LONG TERM CARE: Bill Aims to Prevent ‘Low-Balling’ Premiums
Noting that some seniors are "getting ripped off by the handful," Sen. Joe Dunn (D-Santa Ana) is sponsoring a bill that would require the state Department of Insurance to regulate insurance policies for long term care, the Orange County Register reports. Under Dunn's proposal, the state insurance commissioner would be required to approve long term care policies before they are sold. To prevent companies from luring seniors with low premiums and later raising them so high that they become too expensive, the measure also would require insurance companies to receive permission from the commissioner before increasing premium rates. The commissioner would determine the amount companies are spending on claims and assess whether premium rate increases are justified. Although the Insurance Department currently receives few complaints about premium hikes, department senior attorney Alice Gates said "many seniors just hunker down and pay the high rates." Others simply cannot pay the sharp increases, "forfeiting the thousands of dollars they'd already paid into it," Gates added.
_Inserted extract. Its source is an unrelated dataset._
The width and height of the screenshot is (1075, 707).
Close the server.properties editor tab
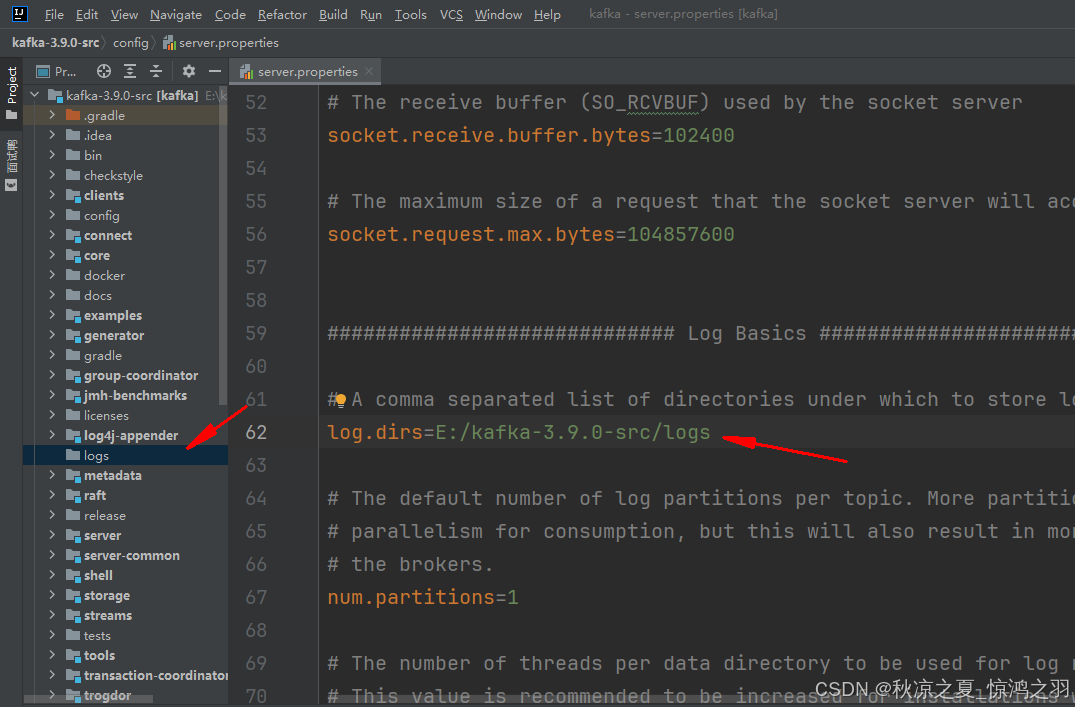click(369, 71)
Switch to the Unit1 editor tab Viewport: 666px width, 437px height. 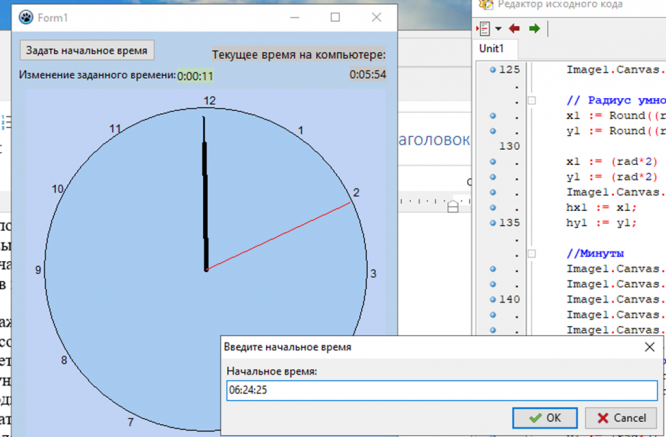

While the exact number of seniors affected by these premium increases is unknown, "[e]veryone in the long term care field knows this (low- balling) is a serious problem," Gates said.
Don't Blame the Masses
Critics of Dunn's bill argue that the legislation would punish an entire industry for the practices of just a few insurers. "We think that there were some isolated problems, but by and large, those isolated incidents didn't represent the industry," Brad Wenger, president of the Association of California Life and Health Insurance Companies, said. Having the commissioner approve all policies and premium raises up front would take too long, Wenger argued. Instead, the industry has offered a proposal that would allow companies to sell their policies while the commissioner is reviewing them. Under the industry plan, the state "would have to trust that premiums and the benefits promised are reasonable," the Register reports. However, Dunn countered that the industry's offer "has no teeth" (Quach, 7/25).